Es klingt nach einem Abstieg. Sebastian Vettel wechselt von Ferrari, dem traditionsreichsten Team der Formel-1-Geschichte, das an diesem Wochenende in Mugello den 1000. Grand Prix bestreitet, zu Aston Martin - wie sein neues Team 2021 heißen wird. Und auch wenn der Name der legendären britischen Sportwagenmarke - James Bond lässt grüßen - zumindest im Ansatz ein Pendant zum italienischen Ferrari-Mythos sein kann: In Sachen Formel 1 ist da schon noch ein großer Unterschied.
Denn Aston Martin ist, Name und offizieller Werksteam-Status hin oder her, in der Tradition nichts anderes als das vor knapp 30 Jahren von Eddie Jordan gegründete Team, in dem 1991 Michael Schumacher in Spa sein Formel-1-Debüt feierte.
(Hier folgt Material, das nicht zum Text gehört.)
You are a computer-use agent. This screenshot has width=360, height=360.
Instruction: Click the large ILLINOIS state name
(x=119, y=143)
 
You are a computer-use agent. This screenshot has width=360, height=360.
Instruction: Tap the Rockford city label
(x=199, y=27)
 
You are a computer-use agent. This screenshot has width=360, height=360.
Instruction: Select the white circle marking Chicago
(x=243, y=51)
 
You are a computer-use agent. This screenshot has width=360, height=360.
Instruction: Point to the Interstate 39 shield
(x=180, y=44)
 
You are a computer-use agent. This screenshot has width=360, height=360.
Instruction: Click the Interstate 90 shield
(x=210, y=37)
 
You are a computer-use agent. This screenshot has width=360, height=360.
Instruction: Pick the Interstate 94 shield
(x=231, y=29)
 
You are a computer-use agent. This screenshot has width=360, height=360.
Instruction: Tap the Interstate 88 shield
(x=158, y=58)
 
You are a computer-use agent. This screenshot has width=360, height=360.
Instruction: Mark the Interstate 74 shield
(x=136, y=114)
Es folgten einige Besitzer- und Namenswechsel, als Midland, Spyker, Force India oder Racing Point feierte das Team ein paar Achtungserfolge. Ab 2021 heißt Racing Point nun Aston Martin. Besitzer Lawrence Stroll, ein kanadischer Textil-Milliardär, ist auch Großaktionär bei Aston Martin und hat den Namens-Deal eingefädelt. Und jetzt auch Vettel geholt.
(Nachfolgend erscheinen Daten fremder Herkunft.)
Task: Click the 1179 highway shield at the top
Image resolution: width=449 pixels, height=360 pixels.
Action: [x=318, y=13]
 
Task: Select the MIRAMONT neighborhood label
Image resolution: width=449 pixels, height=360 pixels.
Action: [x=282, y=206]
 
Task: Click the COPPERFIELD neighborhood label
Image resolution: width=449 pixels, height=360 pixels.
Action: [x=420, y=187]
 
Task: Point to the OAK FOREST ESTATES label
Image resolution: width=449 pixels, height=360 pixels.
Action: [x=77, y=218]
Kurzfristig könnte der Wechsel für Vettel rein sportlich gesehen sogar einen Schritt nach vorne bedeuten. Denn während Ferrari wegen der Corona-Beschränkungen das Auto kaum weiterentwickeln darf und auch in der kommenden Saison mit dem massiv unterlegenen SF1000 antreten muss, hat Aston Martin mit der Kopie des Weltmeister-Mercedes von 2019 eine sehr solide Basis. Bei Racing Point hoffen die Verantwortlichen, den aktuellen Rennwagen durch kleine Veränderungen noch konstanter machen zu können - in diesem Jahr hatte das Team auf einigen Strecken noch Probleme.
Stroll setzt alles auf die Karte Vettel
Lawrence Stroll musste in seiner Anfangsphase in der Formel 1 mit dem Vorwurf leben, nur seinem Sohn Lance ein Cockpit sichern zu wollen. Lance Stroll wird im kommenden Jahr Vettels Teamkollege sein. Doch mittlerweile zeigt sich, dass Stroll senior mehr vorhat:
Vettel wird das Budget des Teams mit seinem Gehalt deutlich stärker belasten.
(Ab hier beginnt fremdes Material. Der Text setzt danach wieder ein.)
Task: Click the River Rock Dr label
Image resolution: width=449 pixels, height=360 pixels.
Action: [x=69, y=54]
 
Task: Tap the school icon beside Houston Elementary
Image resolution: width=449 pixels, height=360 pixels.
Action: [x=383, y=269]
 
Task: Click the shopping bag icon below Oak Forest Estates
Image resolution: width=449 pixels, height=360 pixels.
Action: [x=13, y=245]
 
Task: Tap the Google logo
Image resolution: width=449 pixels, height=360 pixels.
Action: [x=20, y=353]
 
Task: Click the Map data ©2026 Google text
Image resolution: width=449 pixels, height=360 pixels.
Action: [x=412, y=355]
Stroll verzichtet auf einen zweistelligen Millionenbetrag, den der für Vettel vor die Tür gesetzte Sergio Pérez an Sponsorengeldern mitgebracht hatte. Außerdem muss dem Mexikaner, der einen Vertrag bis 2022 hatte, eine Abfindung gezahlt werden.
Bisher fuhr Racing Point in pink, dank Hauptsponsor BWT. Inwieweit diese Partnerschaft Bestand haben wird, muss sich zeigen. Pinke Aston Martins wird es wohl eher nicht geben, die Briten treten traditionell in grün an. BWT hatte in der Vergangenheit meist auf einen Komplett-Auftritt in den eigenen Farben bestanden - hier drohen dem Team weitere Einnahmeverluste.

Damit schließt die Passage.